Bajaj Finance: Brewing Financialisation Ahead

It has been quite a long time since I wrote company-specific financial data. I remember the last time was during valuations or when there were new IPOs coming out.

The story

We all know that in 2008-09 there was a company which was offering its EMI cards to people who were salaried, all they had to do was just fill out an application form, give their PAN numbers and then within a few days they would receive their cards which were similar to debit and credit cards. But the difference about this was that it used to give EMI facility on more than 50 different categories of products that were not available earlier.

Over the years it has managed to grow from more than 50 categories to the above-mentioned product suite in the image, as well it has now 2 more subsidiaries with 100% holding in them which is Bajaj Housing Finance Limited which is focusing on Home loans, specifically talking about affordable housing loans as well as giving finance to builders who construct these houses or apartments. In Financial securities, it has done good with similar lines such as ICICI securities or even Zerodha and is providing similar services to the consumers.

I believe both these companies will grow, the reason being the financialization of the economy as we have adopted UPI and are doing 10 trillion transactions as well now the new generation is having confidence in financial markets and are willing to take risks by investing in the markets. Even the ratio of financial savings to total household savings is increasing and millennials are buying more financial products rather than physical products such as homes and gold.

In recent few years from Covid-19 till now, the company has been able to grow more than 41000 distribution points which would enable more customers to opt for those cards and use the facility provided by Bajaj Finance.

While doing all these things it has now a customer franchise of 60.3 Mn customers who are using the app or the cards on regular basis as well as out of those almost 30mn customers have access to 2-wheeler loans which is one of the new categories it has entered into.

Setting the table

In this section, I would be covering the key points which have grown over the years and have helped Bajaj Finance to grow.

  • It has made strategic tie-ups with Cars 24, DBS bank and RBL bank. As the market for 2nd hand cars is going up since Covid, it has become beneficial for the company as well as with the banks, it has started providing co-branded credit cards to expand its horizon which would benefit the companies as well as the banks.
  • It has QR deployment at 18000 branches or touch points and is expanding it to 1lac touch points which would enable them to capture even more data on the payments and in a longer time period the company would be able to lower the cost of funds from what it is now.
  • The company is adding digital EMI cards, as in you don't need physical cards which we usually have in wallets. This would even lower the cost of the company in distribution as well as in developing physical cards.
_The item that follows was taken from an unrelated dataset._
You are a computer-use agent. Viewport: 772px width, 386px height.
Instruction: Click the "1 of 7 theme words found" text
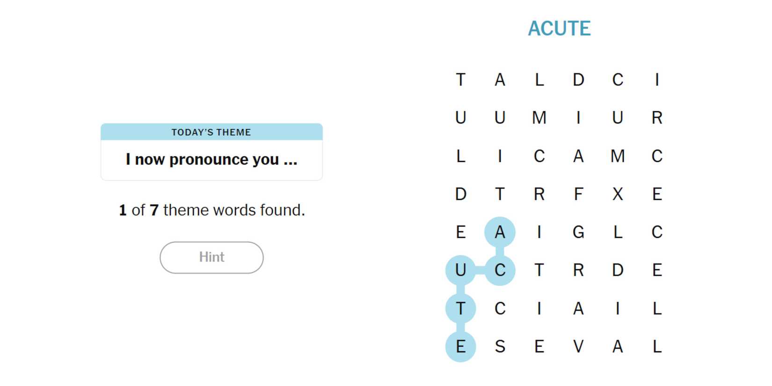[211, 210]
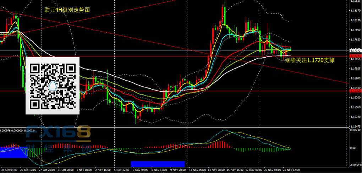
Task: Click the 25 Oct 04:00 time label
Action: click(x=10, y=169)
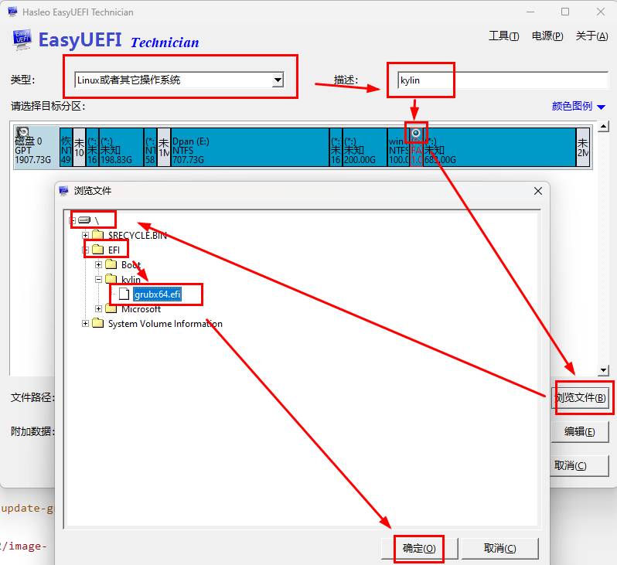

With the enablement of 5G, I think this would be extremely beneficial to the company as currently, they have 70000 customers who have digital cards. I don't know whether you understand this concept or not but even the Bank of Baroda is providing digital debit cards which can be used at every place except on a POS machine as of now. Soon we might not require physical cards on the POS machine also.
  • It also has 155 standalone gold loan branches wherein it is competing with Muthoot Finance and are planning to increase the branches to 232. Even though all these things are mentioned it has its geographical presence in 3700 locations all over India except J&K.
  • Over the years it has been able to reduce the cost of funds with the current cost of funds being 6.64% or you can also understand it as the cost of capital. It is higher than banks as it is NBFC but still, this company has an impressive track record.
  • Financials

    Looking at the picture you would understand that it has been able to grow at a fast rate and slowed down only after Covid-19 wherein again it has been able to improve its performance.

    When you see the image you will realise the company's growth over years. 1-year performance and the remaining years so that you as an investor can decide, what is your ideal time period of investment and whether the company is able to perform or meet your return expectations or not.
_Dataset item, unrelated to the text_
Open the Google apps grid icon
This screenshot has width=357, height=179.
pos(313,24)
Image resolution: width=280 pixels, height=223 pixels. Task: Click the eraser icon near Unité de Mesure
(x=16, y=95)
    When you compare it with the industry you will further understand that it was able to capture the market from its competitors. In 2020 it represented 10.5% of net sales when compared it with the industry but when you look at FY 22 you know that it now comprises of 17.16% of the industry in terms of doing net sales. Even in terms of profits, it has been able to jump from 20.15% to 21.14% meaning that the cost of customer acquisition is not very high as compared to new-age fintech companies.

    When it is a financial company we also think about whether it has been able to maintain its NPAs or not.

    In 2008 it had NPAs of 7% and this was just about the time we entered into a financial crisis wherein there was Lehman Crisis. Because of the availability of information of PAN cards, it was easy for the company to get credit scores or develop its own scoring mechanism and reduce NPAs.

    Further, it was able to beat its competitors in a way that there would be companies who would charge fewer interest rates, thus consumers with low credit scores and less credit availability would shift to their competitors wherein the competitor would acquire consumers whose chances of defaulting were higher. The other companies cannot charge higher than Bajaj Finance and companies on similar grounds would have to spend heavily to acquire new customers which in turn would reduce their PAT and ROE. Thus, Bajaj Finance benefited from all these and became a big data company which is now focusing on customers with better accuracy than its competitors.

    Conclusion

    This is my take on Bajaj Finance and why I have invested in it. If you believe something else or do not like the story I told, you can share your thoughts in the comments but do understand, that this is my story and I am not here to make everyone believe that this is a good story and a good company to invest in.